Le 23 décembre 2016, notre voisine s’est lancée en bas de son balcon. 
Elle s’est lancée en bas du balcon de son appartement de la rue Fulton à Sherbrooke. 
Elle s’est jetée du deuxième étage. 
C’était l’après-midi. Je préparais les bagages avant notre départ pour le congé des Fêtes. 
Ma blonde Anne-Marie revenait de l’épicerie. En me tendant un sac d’une main, elle a fait entrer 
Claire notre fille de deux ans. Derrière elle, Jeanne, la sœur aînée de Claire, m’a tendu ses pelures 
de clémentine. J’ai réussi à les coincer entre mes doigts. Anne est retournée à la voiture. 
Puis elle a entendu un cri.


December twenty-third, two-thousand-sixteen, fourteen hours, forty-two minutes, fifty-eight 
seconds.

— 9-1-1, quelle est votre urgence?
— Oui, y’a une fille qui vient de tomber du deuxième étage de son balcon, 941 Fulton, F-u-l-t-o-n.
— 941 Fulton?
— F-u-l-t-o-n, oui. C’est la petite rue qui croise Queen-Victoria.
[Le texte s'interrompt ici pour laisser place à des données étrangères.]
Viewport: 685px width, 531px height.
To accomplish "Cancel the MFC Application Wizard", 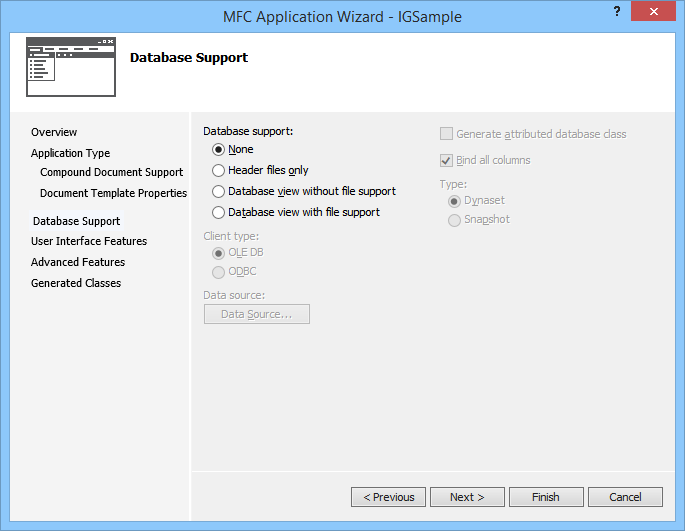I will click(625, 497).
Je viens de la voir tomber. 
[inaudible]
— OK. Pis on parle d’une hauteur de quoi, là?
— Ben, deuxième étage d’un…
— De son, de sa galerie, là?
— d’un bloc à deux étages, là, oui.
— De sa galerie.
[inaudible]
— Êtes-vous avec elle? 
— Oui, ben là, y’a son ami qui est avec elle, mais elle saigne quand même abondamment.
— Bon…
— La face est… 
— C’est quoi votre nom, vous, madame?
— Anne-Marie Auger, y’a du sang, beaucoup, beaucoup, pis je pense qu’elle s’est fait mal 
pas mal…
— OK. Numéro de téléphone cellulaire?
— C’est une jeune fille.
— OK.
— Oui, elle est dans la vingtaine. Mais là, elle…
— Oui. Gardez la ligne, on va parler tout de suite au service d’ambulance.
— Oui, dépêchez-vous, elle va pas bien là.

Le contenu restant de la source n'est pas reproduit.